Ich habe mir Anfang August das Buch im Laden gekauft, als mein Erstes von diesen Autor. Nach den ersten 120 Seiten muss ich sagen, dass ich wirklich positiv überrascht bin. Es hat mir insbesondere in Hinblick auf die USA die Augen geöffnet. Natürlich war mir bewusst, dass es sich bei denen nicht um einen vorzeige Staat handelt, aber die Ausmaße des geo-strategischen "Game of Thrones" sind mir vorher nicht so bewusst gewesen und ja es lässt einen schaudern. Mein zusammenfassender Gedanke war: "Wir sind Ameisen und gnade uns, wenn wir unter die falschen Stiefel geraten.".
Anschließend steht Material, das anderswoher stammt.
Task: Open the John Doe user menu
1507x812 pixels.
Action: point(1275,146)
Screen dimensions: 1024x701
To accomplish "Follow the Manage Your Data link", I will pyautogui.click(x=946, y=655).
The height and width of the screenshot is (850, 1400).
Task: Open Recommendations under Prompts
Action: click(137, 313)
Ich konnte alle Argumente von Herrn Wisneswski nachzuvollziehen und denke er hat gut recherchiert (Quellen sind jedoch ungenügend angegeben - meist keine Seitenzahlen/ Autoren bei Zeitschriftenartikeln und bei Internetquellen wird nur die Domain genannt).

Keiner von uns kann den Wahrheitsgehalt irgend einer der politischen/ medialen Seiten beweisen. Das Buch wirft jedoch ein neues Licht auf geschehendes und argumentiert nachvollziehbar logisch, damit regt es zum DENKEN an. Ich sehe als eine Bereicherung meines Wissen.

Einige der anderen Rezensionen bemängelten den engen Fokus, ich kann dazu nur sagen, dass genau das geliefert wurde, was im Inhaltsverzeichnis steht und sogar noch etwas mehr. Aber meine Vorgänger verglichen wohl mit älteren Büchern aus dieser Reihe, was ich nicht tun kann.